▶ _Assigned task_: With all pictures omitted, return verbatim the lines from the beginning of the records below through the line containing "You are a computer-use".

(Dataset entries)

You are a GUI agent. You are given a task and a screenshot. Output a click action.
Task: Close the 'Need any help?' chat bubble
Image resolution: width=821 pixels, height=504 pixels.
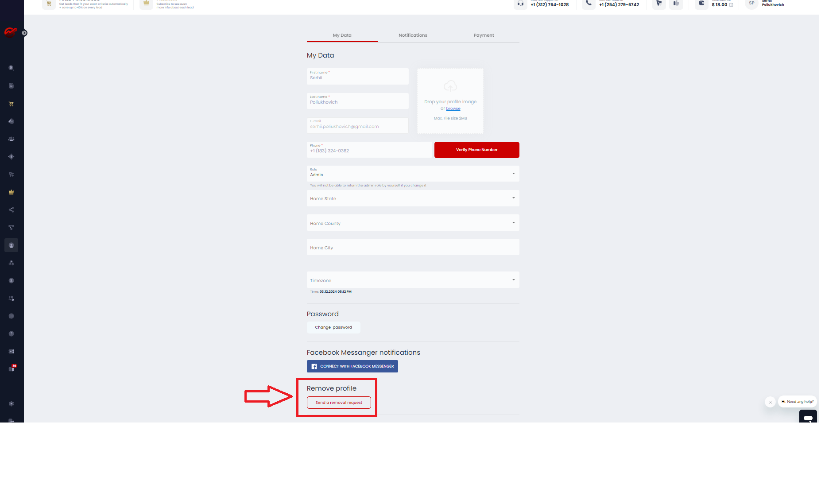771,402
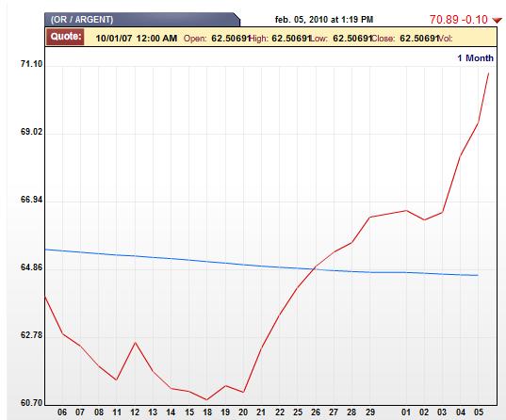Click the red Quote label button
The height and width of the screenshot is (420, 506).
pyautogui.click(x=66, y=37)
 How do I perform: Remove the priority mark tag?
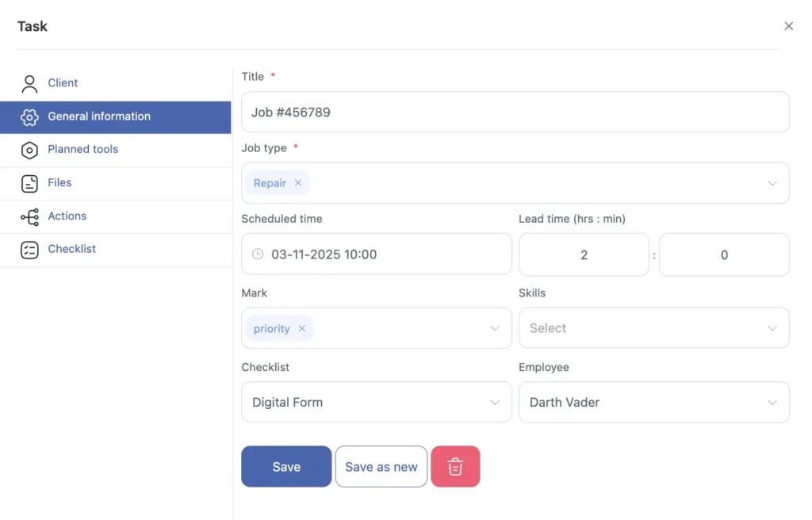[x=301, y=327]
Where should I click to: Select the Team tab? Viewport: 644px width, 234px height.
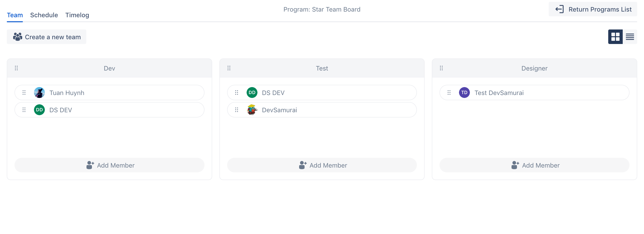pos(15,15)
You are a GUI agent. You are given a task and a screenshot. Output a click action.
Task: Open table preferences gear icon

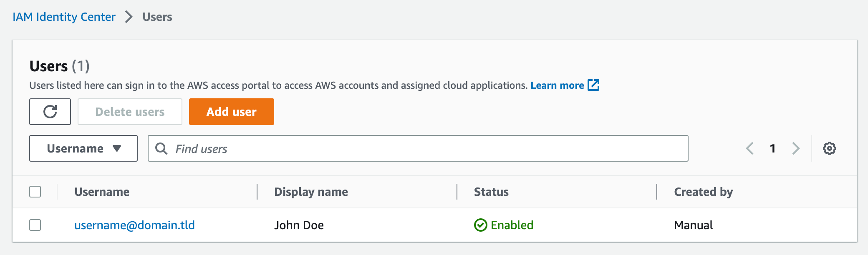click(829, 148)
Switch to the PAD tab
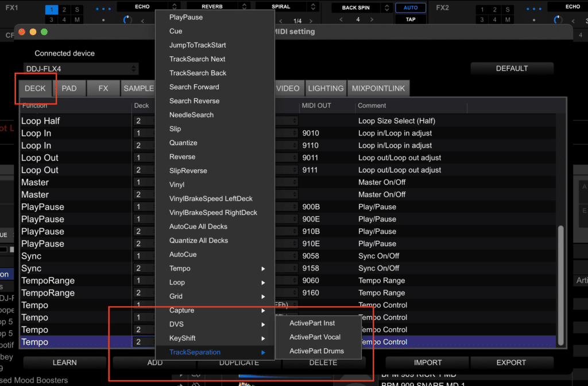 coord(69,88)
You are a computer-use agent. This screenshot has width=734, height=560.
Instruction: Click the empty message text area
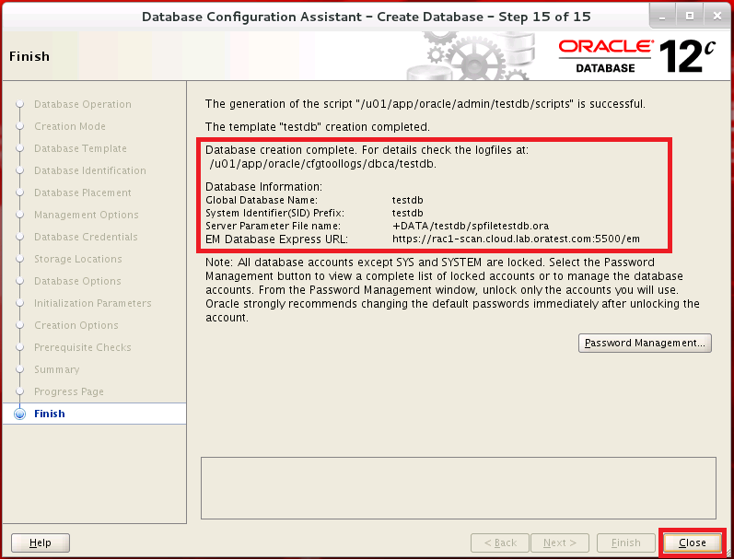click(x=458, y=486)
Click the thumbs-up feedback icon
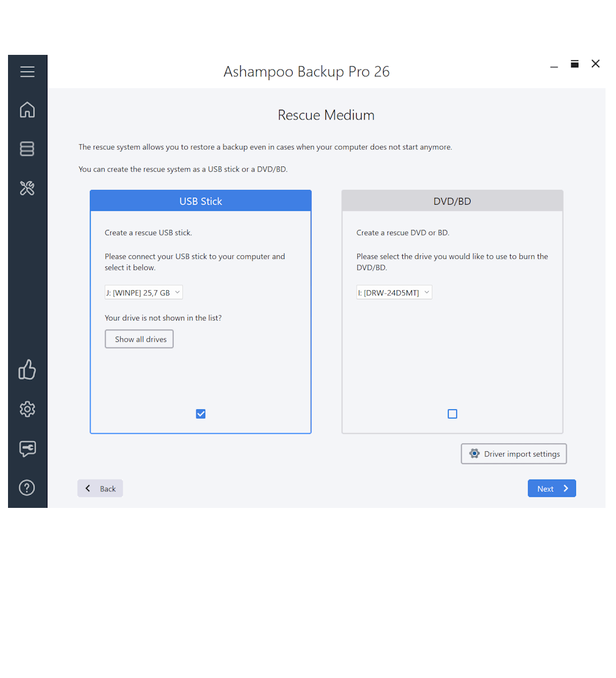This screenshot has height=678, width=616. [27, 370]
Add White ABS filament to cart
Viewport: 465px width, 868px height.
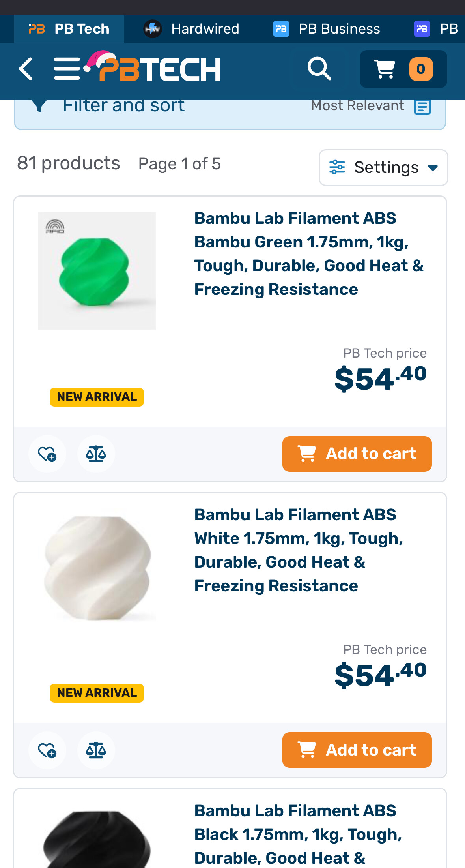[x=357, y=750]
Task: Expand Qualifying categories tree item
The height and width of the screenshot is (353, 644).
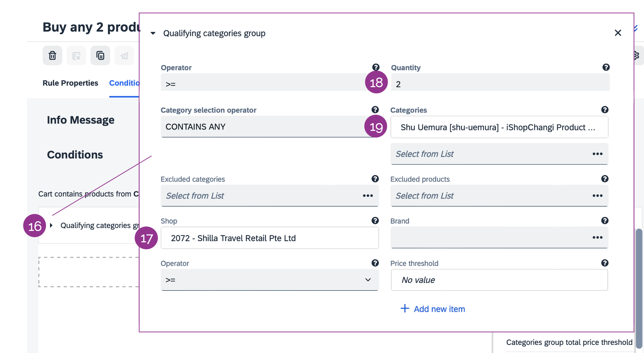Action: tap(52, 225)

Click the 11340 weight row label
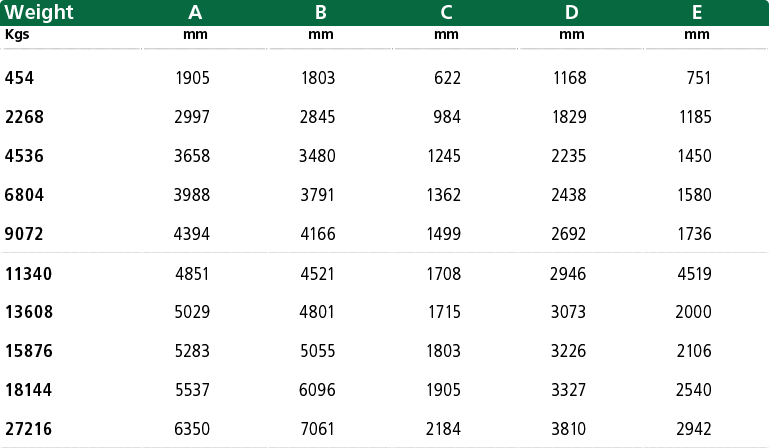[x=28, y=274]
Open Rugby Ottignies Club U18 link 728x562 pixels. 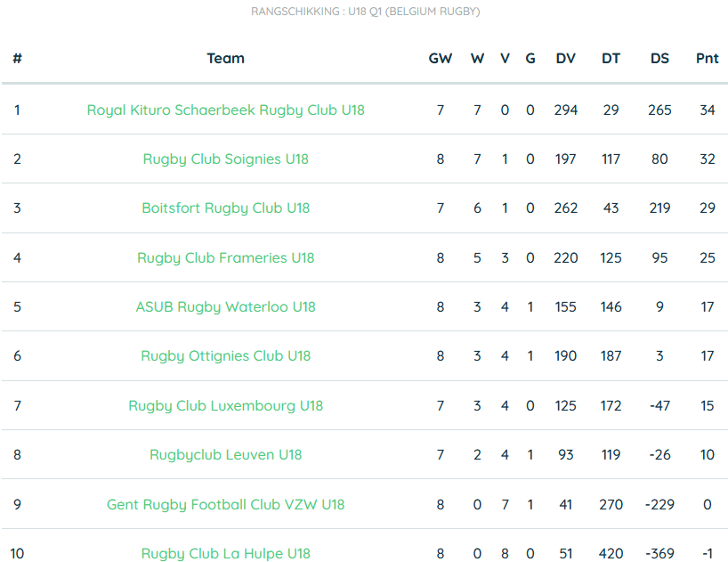(226, 355)
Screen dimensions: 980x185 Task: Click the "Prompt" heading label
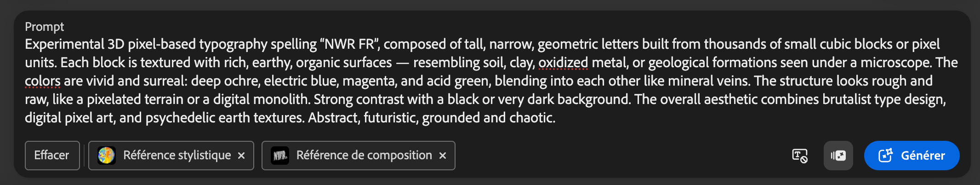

▶ _Worked solution_:
You are a GUI agent. You are given a task and a screenshot. Output a click action.
Task: Close the 'Need any help?' chat bubble
Image resolution: width=821 pixels, height=504 pixels.
771,402
Click the red Quote label button
The height and width of the screenshot is (420, 506).
pyautogui.click(x=66, y=37)
 How do I perform: Remove the priority mark tag?
[x=301, y=327]
Where should I click to: Select the Team tab? Viewport: 644px width, 234px height.
pos(15,15)
You are a GUI agent. You are given a task and a screenshot. Output a click action.
Task: Open table preferences gear icon

click(829, 148)
Switch to the PAD tab
 coord(69,88)
You are a computer-use agent. This screenshot has width=734, height=560.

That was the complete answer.